> **Activity list**
1) From the editorial on the CBO budget forecast, set down the passage starting at "Democrats maintain that" and ending at "administration’s fiscal mistakes.".
2) Answer these questions using the editorial on the CBO budget forecast:
(a) What amount does the CBO project the debt will surpass in fiscal 2033?
(b) What share of gross domestic product does federal revenue make up?
(c) According to the forecasts quoted from The New York Times, what will deficits average annually over the following 10 years?

> **Extract to read**
*** Block opens ***

In his State of the Union address, President Joe Biden bragged about his skill as a deficit cutter and strafed “his predecessor” for the skyrocketing national debt. Back on Earth, the Congressional Budget Office offered a more realistic assessment of the fiscal course charted by the administration.

On Wednesday, the bipartisan CBO issued an updated 10-year budget and economic forecast. The news was not good. The office projects that the debt will surpass $46 trillion in fiscal 2033. For perspective, the debt in fiscal 2008 was $10.3 trillion.

“The debt trajectory is unsustainable,” CBO Director Phillip Swagel said. “At some point, something has to give — whether it’s on spending or revenue.”

Blame the former. Federal revenue as a percentage of gross domestic product is at 19.6 percent, well above the norm. Yet Congress continues to spend every dime it can get its hands on — and then some. Far from being an exercise in fiscal restraint, Mr. Biden’s first two years in office saw the passage of trillions in new outlays that have only hastened the looming train wreck.

The president demagogues Republicans as granny killers on entitlements, but the CBO notes that Social Security is less than 10 years from being unable to pay full benefits, raising the potential for 20 percent cuts across the board. Inaction is the real danger. Meanwhile, annual interest payments on the soaring debt will soon eclipse defense spending.

As for Mr. Biden’s shots at Donald Trump, the current White House, the CBO estimates, will preside over deficits likely to dwarf those of its “predecessor,” save for 2020, the pandemic year. “The new forecasts project a $1.4 trillion gap this year between what the government spends and what it takes in from tax revenues,” The New York Times noted. “Over the following 10 years, deficits will average $2 trillion annually.”

Democrats maintain that massive tax hikes on “the rich” will solve the nation’s red ink problem. But sucking billions more out of the private sector will hinder economic growth and cripple productivity, while enabling congressional big spenders, which include too many Republicans.

The Times runs cover for the president and congressional Democrats, claiming the CBO “report makes clear that bipartisan legislation — and the Fed’s interest rate increases — are to blame for the jump in debt projections.” Yet the Fed’s rate hikes are a response to soaring inflation, itself a byproduct of the Biden administration’s fiscal mistakes.

“Our projections suggest,” the CBO’s Mr. Swagel said, “that changes in fiscal policy must be made to address the rising costs of interest and mitigate other adverse consequences of high and rising debt.”

Joe Biden the deficit slayer, indeed. The political cynicism is extraordinary.

*** Block closes ***

Stored records
*** Block opens ***

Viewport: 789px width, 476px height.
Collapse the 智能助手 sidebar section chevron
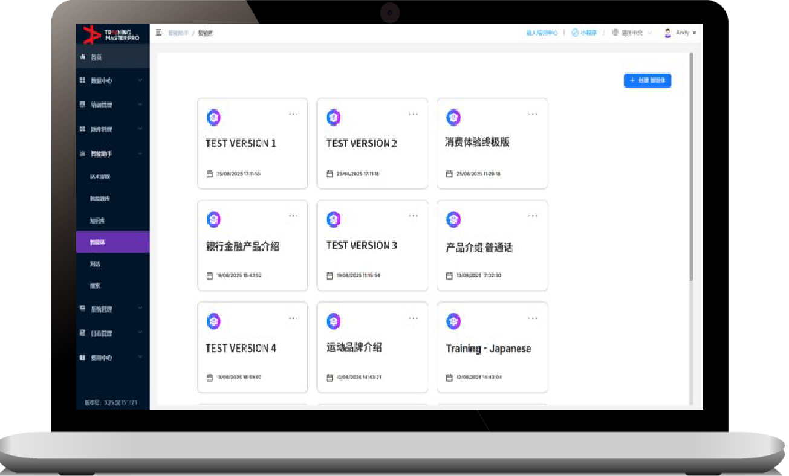140,154
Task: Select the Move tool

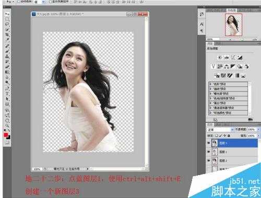Action: [x=7, y=14]
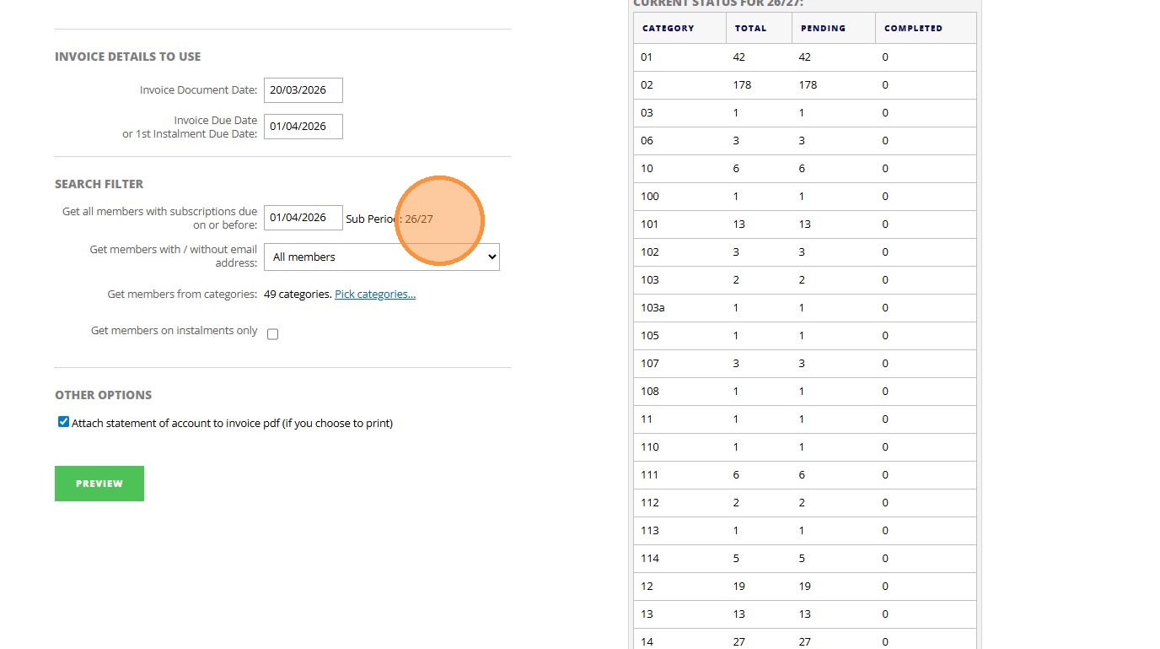
Task: Open the All members dropdown
Action: coord(381,257)
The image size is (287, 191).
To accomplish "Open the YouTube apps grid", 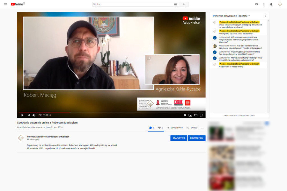I will tap(264, 4).
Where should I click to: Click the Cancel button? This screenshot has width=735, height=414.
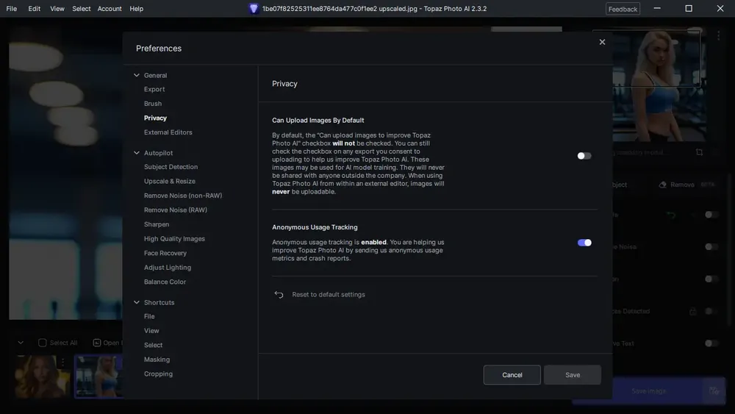(x=512, y=374)
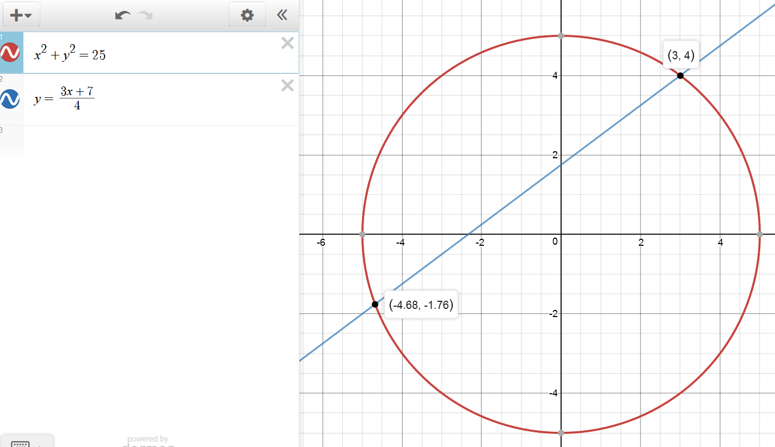
Task: Open the powered by Desmos link
Action: (x=147, y=442)
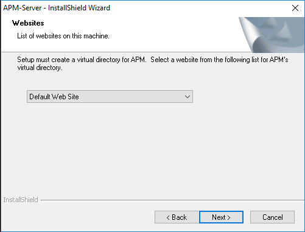Click the right angle bracket on Next
305x232 pixels.
(x=229, y=217)
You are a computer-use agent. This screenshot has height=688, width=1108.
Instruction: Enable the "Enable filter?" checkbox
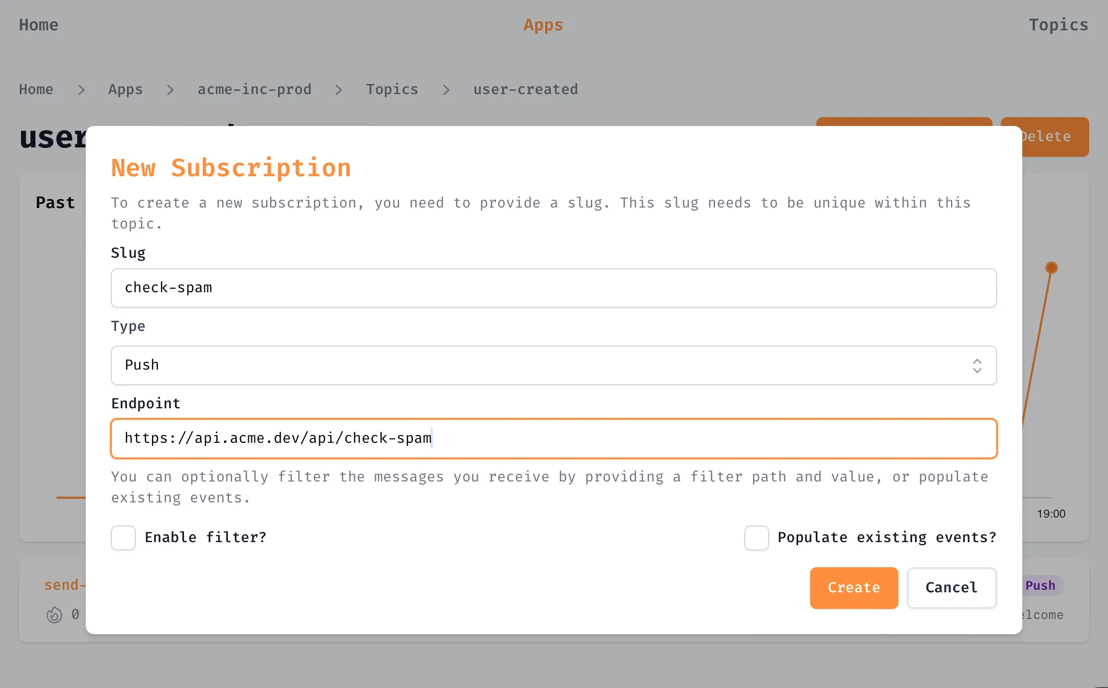(123, 537)
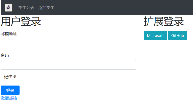Open the 学生列表 page
The image size is (193, 103).
[26, 8]
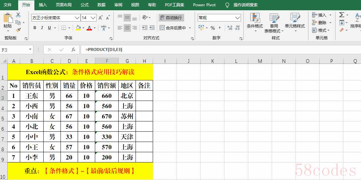Click the increase font size icon
The height and width of the screenshot is (180, 361).
[100, 18]
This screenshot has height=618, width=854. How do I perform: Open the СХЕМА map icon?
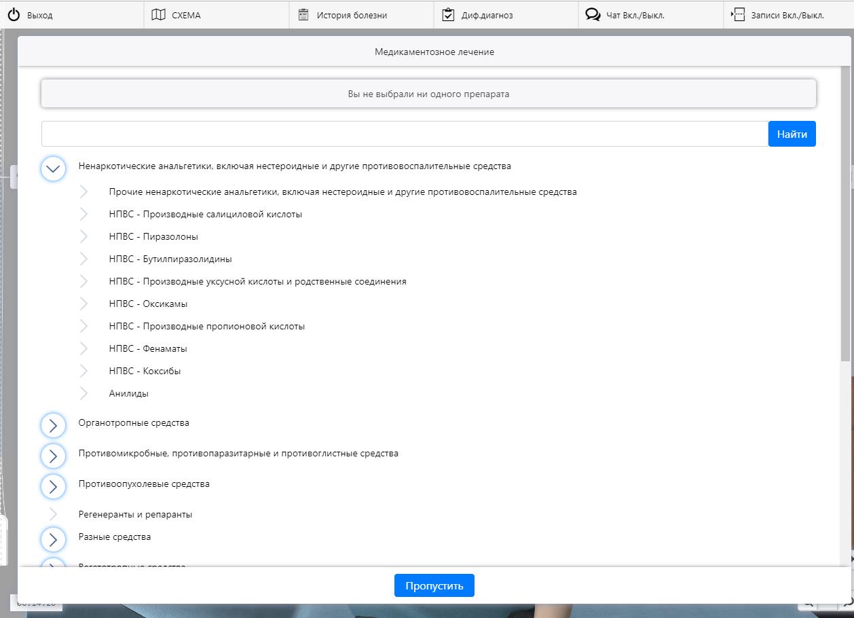coord(158,15)
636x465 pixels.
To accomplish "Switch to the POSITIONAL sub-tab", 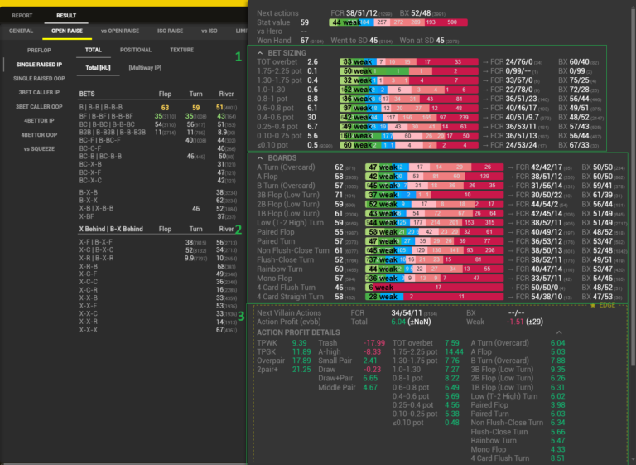I will [x=136, y=50].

*** Block closes ***

> **Task-by-task outputs**
1)
Democrats maintain that massive tax hikes on “the rich” will solve the nation’s red ink problem. But sucking billions more out of the private sector will hinder economic growth and cripple productivity, while enabling congressional big spenders, which include too many Republicans.

The Times runs cover for the president and congressional Democrats, claiming the CBO “report makes clear that bipartisan legislation — and the Fed’s interest rate increases — are to blame for the jump in debt projections.” Yet the Fed’s rate hikes are a response to soaring inflation, itself a byproduct of the Biden administration’s fiscal mistakes.

2)
(a) $46 trillion
(b) 19.6 percent
(c) $2 trillion